*YOUR TASKS:*
**1)** Using the text below on Chicago rooftop gardens, explain in one to three sentences why the City Hall rooftop garden contains a lot of prairie plants.
**2)** Answer these questions from the text below on Chicago rooftop gardens.
(a) How many stories up is the City Hall rooftop garden?
(b) What percentage of one inch of rainfall will the City Hall garden soak up?
(c) What must parking lots do before they can get a permit to resurface?
** Opening TEXT BLOCK block **
Standing on the roof, eleven stories up, isn't really far enough to escape the noise of the city below. But this rooftop is an escape. It's a garden, a big one. There are even trees. Not in pots, but actually planted on, or rather in, the roof.

Marcia Jiminez is the Commissioner of the City of Chicago's Department of Environment. She says Chicago wants building owners to do what they can to cool the city down, and planting gardens on the roof is one way to do it. So that's what the city did on top of City Hall. "Well," she said, "the garden on the rooftop is addressing what we call an urban heat island problem. By putting the garden with light colored pavers and the green plants on top of the roof, we're actually helping to use less energy inside the building and it actually helps to keep the building cooler."

Cooling down the building is just the beginning of this garden. Despite being eleven stories up and in the middle of downtown, the roof is alive with bugs and butterflies. "Actually, birds and all of the insects, many of them, have found their way up here. We've actually put up birdhouses to study what kind of birds are coming to the rooftop garden. This is a place of respite as well as a place to feed [for the birds]."

The whole rooftop has become something of a laboratory. Scientists research what animals have made a home here, and they're monitoring how the plants are spreading.

Kimberly Worthington worked on the City Hall project from the drawing board to completion. She says they chose plants for color, form and for durability.

"The design that we went with was low maintenance, that was what we were looking for in our plant selection," she said. "The landscape architects that were part of the design team focused on plants that would require less water, and they also wanted to keep as many native plants as possible. As a result, there are a lot of prairie plants up here."

The Chicago City Hall rooftop project also reduces rain water runoff. Out of one inch of rainfall, 75 percent will be soaked up in the garden, curbing problems with overflowing water drainage and sewer capacity. Theoretically, if enough buildings in the city had rooftop gardens, storm water runoff problems could be reduced considerably.

While the city is touting the environmental benefits of its rooftop garden, in another part of the city a planned rooftop garden is all about people.

Brenda Koverman is with the Schwab Rehabilitation Hospital in Chicago. The rooftop garden that is under construction. The garden, while reaping all of the environmental advantages of city hall, is focused primarily on the aesthetic qualities that the open air and plants will provide for patients, instead of the sterile hospital decor. Once the garden is completed, she says, the hospital will be able to see how the garden effects patient's recovery. She says of the project, "Are patients more able to maneuver their wheelchairs in the community? Are patients able to use their hands better so they can cook better at home? Are patients able to stay out of the nursing home and go to their home? If we can get any kind of those outcomes, then it's a huge success."

There aren't very many of these projects in the city, so it's hard to say whether the rooftop gardens could cool things down all that much. But Environment Commissioner Marcia Jiminez says that the results speak for themselves. City Hall, for example, is directly adjacent to the County Building, but according to Jiminez's testimony, "Last summer, in 2001, on the hottest day, while it was about a 100 degrees on the City Hall side, it was 165 degrees on the opposite end of the building where's there's a blacktop roof."

Even if you're not interested in planting a garden on your roof, the city still requires some effort to cool things down. City ordinance now requires all new roofs to have light colored material on the surface, and parking lots have to plant a certain number of trees before they can get a permit to resurface. Rooftop gardens aren't mandatory, but city officials say they're learning first hand that it's a much better use of space in the city.
** Closing TEXT BLOCK block **
** Opening PROVIDED DATA block **
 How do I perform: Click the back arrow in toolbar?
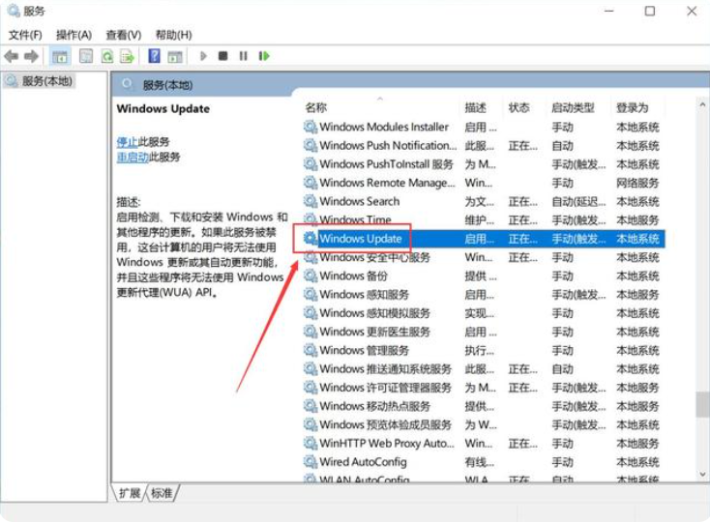click(12, 56)
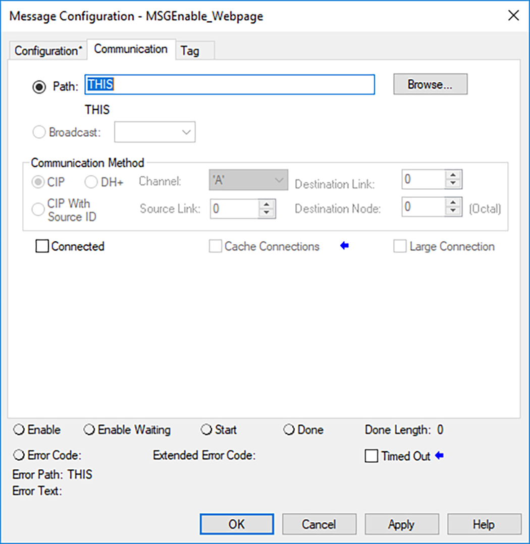The width and height of the screenshot is (530, 544).
Task: Decrement Source Link with the down arrow
Action: pos(266,212)

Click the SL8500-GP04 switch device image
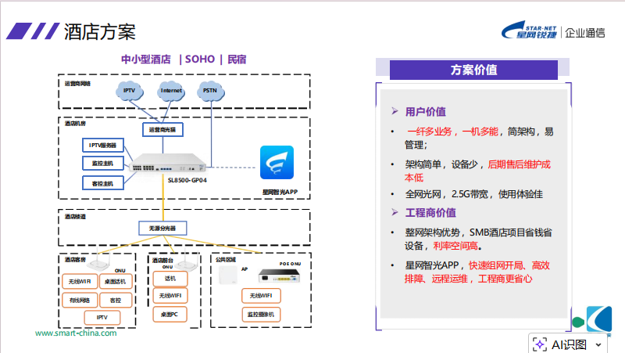pos(168,164)
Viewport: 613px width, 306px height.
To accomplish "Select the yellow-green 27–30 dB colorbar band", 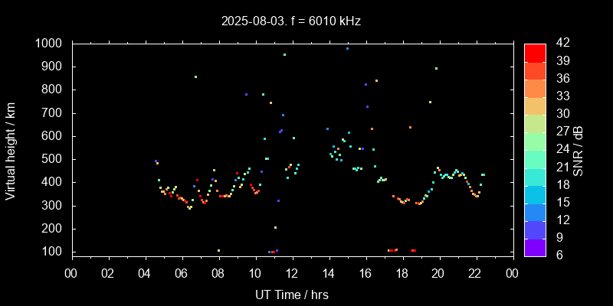I will pos(535,123).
** Closing PROVIDED DATA block **
*TASK-BY-TASK OUTPUTS:*
**1)** The design team wanted a low-maintenance garden, so the landscape architects chose plants that would need less water and kept as many native plants as possible. That is why there are a lot of prairie plants on the roof.

**2)**
(a) Eleven stories.
(b) 75 percent.
(c) They must plant a certain number of trees.